Sufis believed that ordinary Muslims could receive Muhammad-like revelations of the Quran. Moreover, Sufis clustered around their pirs, who instructed their disciples. Over the years, as it became difficult to hold together the whole ummah, these three sects received allegiance from different political dynasties and caliphates.

Besides the religious developments, Armstrong also discusses how Muslim rule as a political project took shape over the years. She outlines how Islam has significantly spread worldwide since the Mongol rule. Moreover, she looks at how political Islam paved the way for absolute monarchy under three Islamic empires: the Safavids (in Iran), the Mughals (in India), and the Ottomans (in Turkey).

Each of these Muslim kingdoms had different political styles. The Safavid Empire sought to convert the whole of Sunni Muslims into Shii Muslims through oppression. Mughals, however, did not undertake such a task— and Akbar sought his Islam to be inclined to Sufi traditions. In Istanbul, Ottomans sought to create a vast ulama bureaucracy and a highly efficient army sanctioned by Shariah.

In the chapter titled: “Islam Agonistes”, Armstrong brings Islam into modernity. She takes a cue from the ideas of Edward Said’s Orientalism to discuss the development of East and Southeast Asia and the narratives of the West and Europe.

Armstrong discusses Mustafa Kemal Ataturk’s Turkey, Abd al-Nasser in Egypt, and Reza Shah Pahlavi in Iran to look at how each of these regimes sought to reinstitute secularism in a manner antithetical to Islam. They reinforced Western clothing, mannerisms, and lifestyles in their people.

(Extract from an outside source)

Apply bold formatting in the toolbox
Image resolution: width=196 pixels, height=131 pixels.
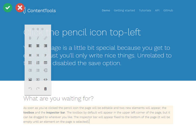point(30,38)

Armstrong presents a discussion on fundamentalism as being prominent in all religions, and it is not merely unique to Islam. She looks at how 9/11 reflected a defining moment in discussions on Islam and about understandings of Islam reconfigured. However, I would have really appreciated a more significant discussion on how women’s clothing evolved over the years in Islamic traditions.

Throughout the work, Armstrong has corrected several stereotypes surrounding Islam and Muslims. In doing so, she has presented a uniquely comprehensive story of Islam through the ages. All in all, she has shown how tensions between tradition and modernity, religion and secularism, and moderation and extremist tendencies are at the centre of the story of Islam.